- [REQUIREMENTS]:
Pick out every line in the rows below that contains the word "what", and copy each of those lines.
##########
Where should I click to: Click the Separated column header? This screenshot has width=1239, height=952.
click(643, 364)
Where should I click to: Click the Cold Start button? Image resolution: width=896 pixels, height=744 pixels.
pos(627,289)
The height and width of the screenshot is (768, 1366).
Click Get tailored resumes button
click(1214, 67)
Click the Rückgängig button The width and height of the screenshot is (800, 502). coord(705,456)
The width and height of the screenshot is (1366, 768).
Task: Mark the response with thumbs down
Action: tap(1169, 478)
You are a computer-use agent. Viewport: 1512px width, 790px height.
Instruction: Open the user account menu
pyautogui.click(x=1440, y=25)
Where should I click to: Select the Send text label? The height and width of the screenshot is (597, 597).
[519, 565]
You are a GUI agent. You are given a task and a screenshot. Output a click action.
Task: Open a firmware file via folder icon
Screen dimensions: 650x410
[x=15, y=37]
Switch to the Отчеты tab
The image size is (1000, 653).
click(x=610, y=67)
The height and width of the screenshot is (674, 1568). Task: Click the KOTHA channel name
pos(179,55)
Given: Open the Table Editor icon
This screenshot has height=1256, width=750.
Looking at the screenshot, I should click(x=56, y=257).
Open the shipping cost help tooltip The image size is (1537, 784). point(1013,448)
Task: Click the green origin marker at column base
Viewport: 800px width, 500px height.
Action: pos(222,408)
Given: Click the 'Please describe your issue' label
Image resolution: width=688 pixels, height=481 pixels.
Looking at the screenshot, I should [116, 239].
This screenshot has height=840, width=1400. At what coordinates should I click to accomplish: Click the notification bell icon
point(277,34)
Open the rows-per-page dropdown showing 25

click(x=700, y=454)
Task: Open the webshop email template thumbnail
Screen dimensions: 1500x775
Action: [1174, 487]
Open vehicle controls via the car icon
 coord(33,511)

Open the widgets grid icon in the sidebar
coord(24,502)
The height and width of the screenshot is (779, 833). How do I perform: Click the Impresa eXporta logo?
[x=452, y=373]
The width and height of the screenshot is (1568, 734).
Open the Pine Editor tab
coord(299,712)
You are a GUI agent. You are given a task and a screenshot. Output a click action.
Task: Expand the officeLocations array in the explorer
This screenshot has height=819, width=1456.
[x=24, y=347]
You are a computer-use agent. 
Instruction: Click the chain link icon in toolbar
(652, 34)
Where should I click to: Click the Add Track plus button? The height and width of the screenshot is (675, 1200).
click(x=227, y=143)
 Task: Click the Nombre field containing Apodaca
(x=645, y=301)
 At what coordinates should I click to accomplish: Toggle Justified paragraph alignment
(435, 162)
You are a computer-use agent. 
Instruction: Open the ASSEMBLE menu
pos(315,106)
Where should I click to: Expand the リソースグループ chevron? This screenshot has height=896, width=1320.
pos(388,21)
##########
- [TASK RESPONSE]:
This screenshot has height=840, width=1400. At what coordinates should I click to accomplish: Click the notification bell icon
 At what coordinates should I click to accomplish: Toggle Justified paragraph alignment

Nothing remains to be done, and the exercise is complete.